Le sacrifice de l'espace en Afrique

Regard congolais sur la notion de l'espace en  Afrique

 

Avant -propos

 

Cette vision correspond exactement à ma propre vision de la destruction de l'espace dans tout le Sénégal ... Ici, on se rend tout à fait compte que la notion du temps de l'africain rejaillit sur le non-respect de l'espace. Les deux notions TEMPS et ESPACE étant parfaitement dépendantes l'une de l'autre...

 

Les espaces sacrés sont devenus des véritables campements et habitations humains, les cimetières font des vrais quartiers chics (cas du cimetière de RUZIZI à BUKAVU), les églises sont profanées jusqu’au dernier point .les places publiques n’en parlons même pas, la place de l’indépendance, un lieu historique de cette envergure ne fait plus bonne mine. Ce sont des familles des policiers qui en ont fait leurs habitations. Apres la catastrophe qui a emporté sa toiture et l’un de ses murs l’année dernière et qui a fait 3 morts, l’autorité n’a pas encore songé à sa reconstruction.

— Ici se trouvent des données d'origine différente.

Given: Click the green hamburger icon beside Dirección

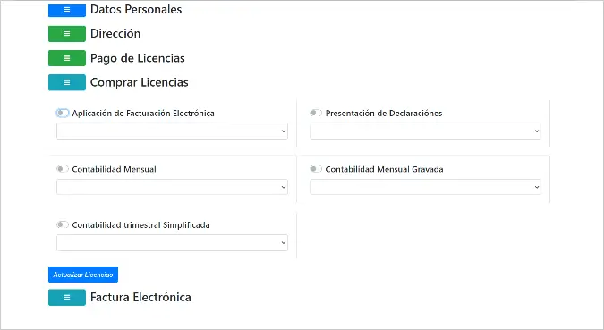Looking at the screenshot, I should tap(67, 34).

Les petits marchés se créent par ci par là, à coté églises, des écoles et aux endroits ou ils ne devraient pas être, salissant ainsi la belle image de la ville de Bukavu.

La réglementation de la circulation est presque absente dans la mémoire des policiers de roulage sensés maîtriser et faire respecter le code de la route, les parkings n’existent presque plus à Bukavu, les chauffeurs stationnent leurs voitures ou ils veulent.

L’Afrique (surtout le CONGO) est le continent ou un taxi peut transporter plus de 7 personnes, très serrée à l’intérieur de ce dernier.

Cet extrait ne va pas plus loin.